§ What is needed
Across the records that follow, count each line holding "icon", and write only the total.
#### Input data
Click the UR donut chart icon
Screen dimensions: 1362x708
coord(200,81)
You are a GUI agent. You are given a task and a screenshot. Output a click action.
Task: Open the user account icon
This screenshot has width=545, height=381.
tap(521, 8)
########
§ Exercise result
2